» DATA TO PROCESS
=======
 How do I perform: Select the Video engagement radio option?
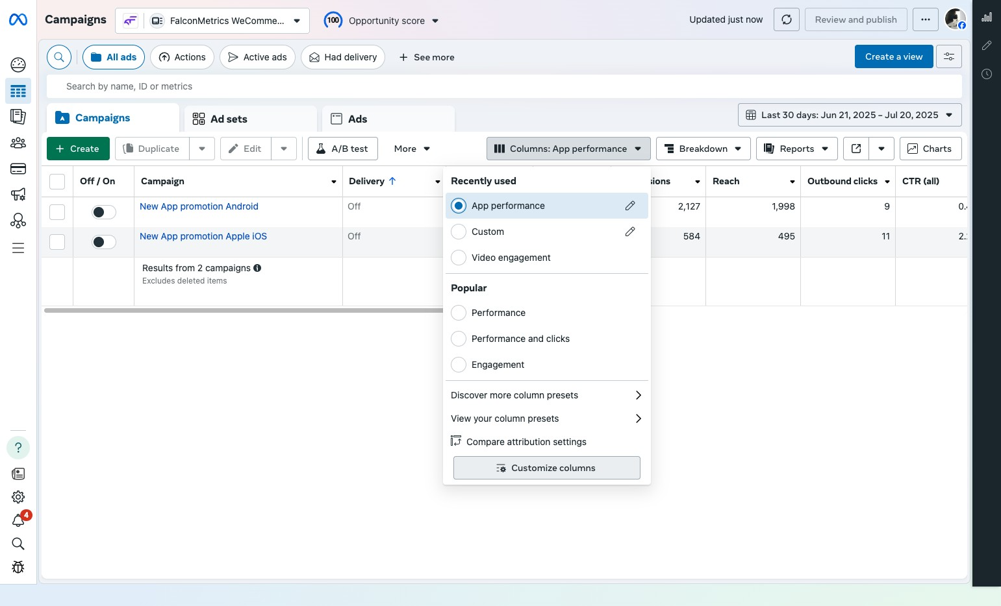click(x=459, y=258)

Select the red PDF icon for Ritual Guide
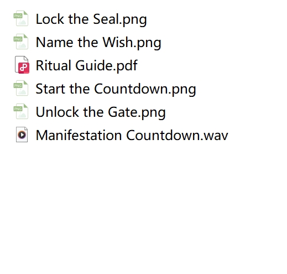[22, 65]
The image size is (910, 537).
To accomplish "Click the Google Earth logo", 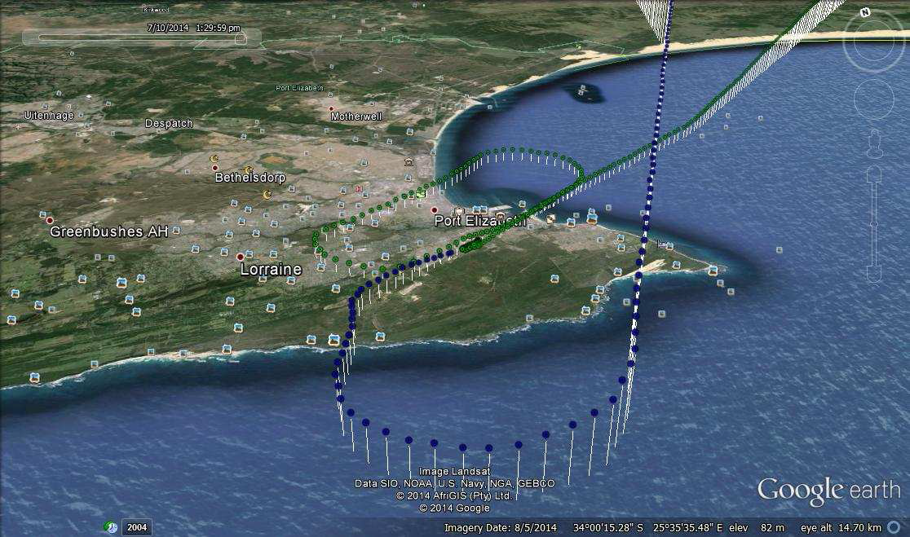I will pos(828,491).
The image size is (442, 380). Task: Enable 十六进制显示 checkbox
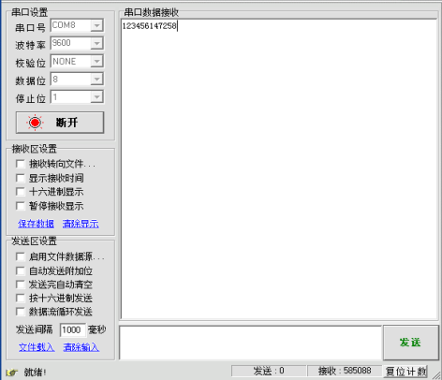click(x=21, y=192)
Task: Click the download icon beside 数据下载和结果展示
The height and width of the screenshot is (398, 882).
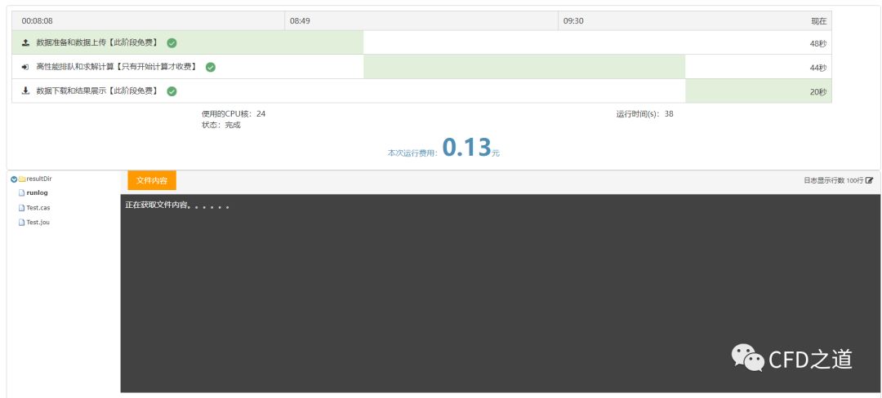Action: pyautogui.click(x=25, y=91)
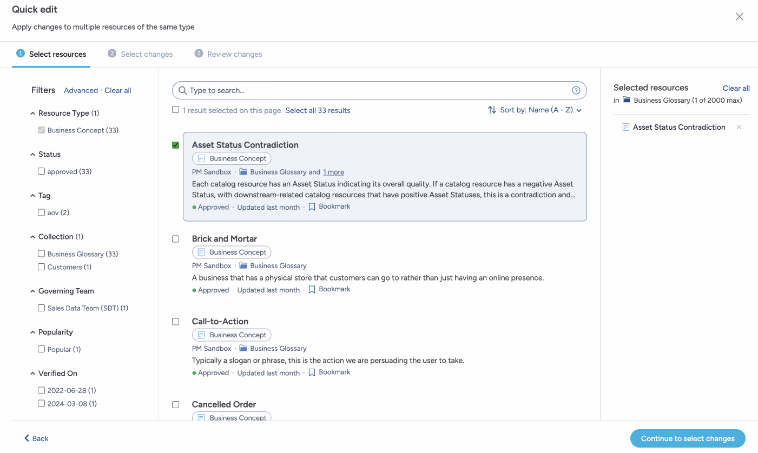Image resolution: width=758 pixels, height=453 pixels.
Task: Click the Business Concept icon on Asset Status Contradiction
Action: 202,158
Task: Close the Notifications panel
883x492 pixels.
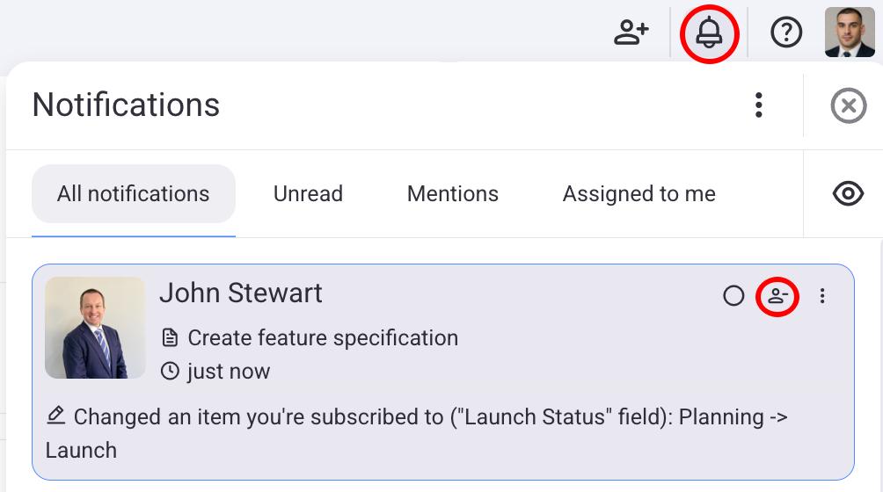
=======
» WHAT NEEDS TO BE DONE
Skip the pictures and retype exactly the lines from the one that contains "The image size is (442, 380)." to the last line of the records.

» WRITTEN ANSWER
The image size is (442, 380). Task: Enable 十六进制显示 checkbox
click(x=21, y=192)
Task: Click the download icon beside 数据下载和结果展示
The height and width of the screenshot is (398, 882).
Action: pyautogui.click(x=25, y=91)
Image resolution: width=758 pixels, height=453 pixels.
Task: Click the Business Concept icon on Asset Status Contradiction
Action: 202,158
Task: Close the Notifications panel
883x492 pixels.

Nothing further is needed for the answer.